Eguchi A1 , Lazaro RG2 , Wang J2 , Kim J3 , Ohno-Machado L3 , Tsukamoto H2,4 and Feldstein AE1
1. Department of Pediatrics, University of California San Diego, La Jolla, California, USA 2. Southern California Research Center for ALPD and Cirrhosis and Departments of Pathology, Keck School of Medicine of the University of Southern California, Los Angeles, California, USA 3. Department of Biomedical Informatics, University of California San Diego, La Jolla, California, USA 4. Department of Veterans Affairs, Greater Los Angeles Healthcare System, Los Angeles, California, USA
Liver inflammation is key histological features associated with prognosis in patients with alcoholic steatohepatitis (ASH).
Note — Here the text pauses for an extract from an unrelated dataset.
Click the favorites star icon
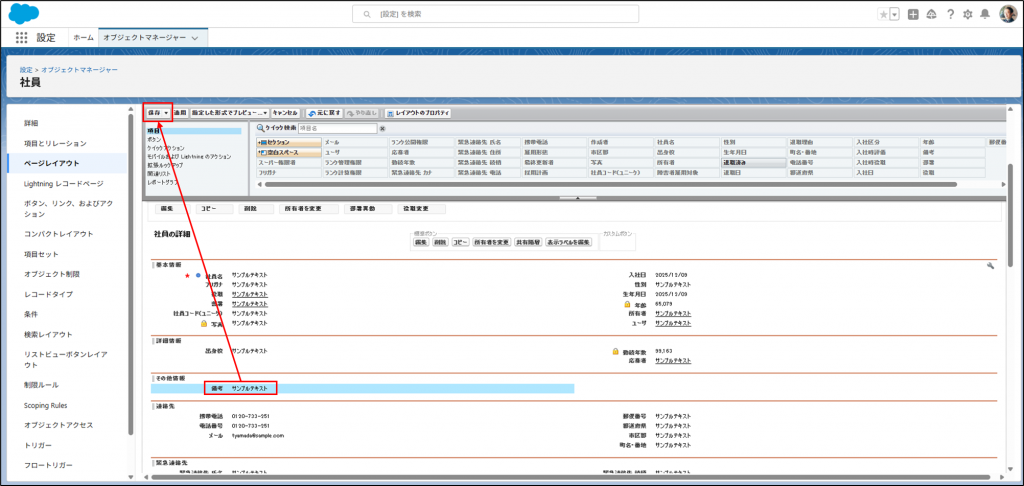Viewport: 1024px width, 486px height. point(882,14)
Extracellular vesicles (EVs) are released during cell stress or demise, can contain a barcode of the cell of origin including specific microRNAs and are growingly recognized as key cell-to-cell communicators. Here we tested the hypothesis that during ASH development, hepatocyte damage release EVs with a microRNA signature that can fuse with hepatic macrophages (HM) to regulate their phenotype. Methods: C57/B6 mice were placed on intragastric feeding model of continuous ethanol infusion or control diet for 4 weeks to reproduce a physiologically relevant model of ASH. The extent of steatosis, inflammation, and fibrosis was assessed by histological and molecular analyses on liver specimens. Isolated hepatocytes (HC) or HM from ASH or control mice were incubated in medium-EV free serum and HC- or HM-derived EVs were isolated by ultracentrifugation from culture medium. A complete characterization of EVs was performed by FACS, electron microscopy, dynamic light scattering. HCEV biological function was investigated in isolated primary HMs derived from C57/B6 mice by qPCR. Comprehensive encapsulated miRNA in HC-EVs were assessed via transcriptome using illumina miRNA-seq. Results: We observed highly significant differences in the levels of HC- or HM-EVs between control group and ASH. HC represented the main source of EVs. The majority of HC-EV size was around 200 nm. Incubation of HM with HC-EVs from ASH mice resulted in a significant up-regulation of various macrophage activation markers including, IL-1b, IL-6, and TNF-a, compared to HC-EVs from control mice. Transcriptome analysis of HC-EVs from ASH detected various differentially expressed microRNAs, including 9 upregulated miRNAs and 4 down-regulated microRNAs compared to HC-EVs from control mice. Conclusions: Our results reveal that damaged hepatocytes from ASH mice are a key source of EVs with a specific microRNA cargo that may contribute liver injury via HM activation. These findings uncover EVs as potential novel therapeutic targets for ASH.